Could you take a look, and, if you feel it's warranted, make the correction?
So, yeah, I do know that it's not always clear whether a given item is really an error or not. And there are dozens of online copies of this book that say "sniffles" (I suspect many of them got their text from Gutenberg, but none of them say so--the Gutenberg terms of service are such that, last I checked, in some contexts you're not allowed to say you got the text from them), so even if I'm right, fixing the mistake webwide would be a pretty big undertaking at this point.
Added later: I just sent them a followup note.
I've discovered further evidence:
I just looked in every Gutenberg etext of every Jane Austen novel. Unless I made a mistake, the words "sniffle" and "sniffles" don't appear anywhere else in any of her books. In fact, the word "sniff" also doesn't appear anywhere in any of her books.
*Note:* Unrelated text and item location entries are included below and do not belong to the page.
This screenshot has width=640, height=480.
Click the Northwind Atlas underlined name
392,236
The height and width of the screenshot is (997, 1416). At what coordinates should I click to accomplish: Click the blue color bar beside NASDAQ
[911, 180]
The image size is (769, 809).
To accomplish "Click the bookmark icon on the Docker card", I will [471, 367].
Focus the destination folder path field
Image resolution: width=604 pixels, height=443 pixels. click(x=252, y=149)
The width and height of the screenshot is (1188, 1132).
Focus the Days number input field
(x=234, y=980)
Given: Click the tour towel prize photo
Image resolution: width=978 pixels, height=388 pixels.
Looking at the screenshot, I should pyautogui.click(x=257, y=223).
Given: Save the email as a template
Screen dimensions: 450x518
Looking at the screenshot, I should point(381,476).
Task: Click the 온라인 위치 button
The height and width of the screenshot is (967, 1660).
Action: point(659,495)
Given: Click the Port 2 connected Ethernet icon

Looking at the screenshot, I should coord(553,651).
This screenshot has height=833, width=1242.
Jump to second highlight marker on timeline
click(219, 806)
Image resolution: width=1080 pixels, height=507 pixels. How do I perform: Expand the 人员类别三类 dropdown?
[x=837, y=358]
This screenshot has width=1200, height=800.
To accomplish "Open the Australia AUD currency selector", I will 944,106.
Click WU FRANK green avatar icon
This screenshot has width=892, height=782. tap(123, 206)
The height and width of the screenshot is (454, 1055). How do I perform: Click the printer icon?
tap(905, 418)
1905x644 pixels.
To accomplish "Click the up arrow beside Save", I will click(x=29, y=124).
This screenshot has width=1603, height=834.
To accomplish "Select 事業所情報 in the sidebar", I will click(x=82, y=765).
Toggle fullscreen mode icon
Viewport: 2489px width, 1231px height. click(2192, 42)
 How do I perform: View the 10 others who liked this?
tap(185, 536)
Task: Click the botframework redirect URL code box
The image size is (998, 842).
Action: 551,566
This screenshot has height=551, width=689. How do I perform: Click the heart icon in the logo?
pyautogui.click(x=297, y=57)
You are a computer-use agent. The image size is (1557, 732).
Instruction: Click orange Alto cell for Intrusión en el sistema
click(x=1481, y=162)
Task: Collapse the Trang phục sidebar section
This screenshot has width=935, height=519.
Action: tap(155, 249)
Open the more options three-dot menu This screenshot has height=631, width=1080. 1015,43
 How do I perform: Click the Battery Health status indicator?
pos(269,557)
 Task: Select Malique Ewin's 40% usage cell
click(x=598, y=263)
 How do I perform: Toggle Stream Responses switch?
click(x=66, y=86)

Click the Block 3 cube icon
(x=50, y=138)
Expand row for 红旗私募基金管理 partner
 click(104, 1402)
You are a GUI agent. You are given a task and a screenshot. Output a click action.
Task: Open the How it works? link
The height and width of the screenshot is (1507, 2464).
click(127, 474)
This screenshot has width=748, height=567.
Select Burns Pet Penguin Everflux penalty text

Whereas the word "smiles" appears at least twice in every one of her books. [I forgot to add: and sometimes more like 10 or 15 times.]
So although the word "sniffle" did appear in English as early as the 1630s, it doesn't appear to have been part of Austen's writing vocabulary.
Thus, I'm pretty sure that the word "sniffles" in the etext of Northanger Abbey ought to say "smiles".
(See what I mean about spending too much time and energy on this stuff? But this is Austen! Someone might write a scholarly paper about her use of the word "sniffles"!)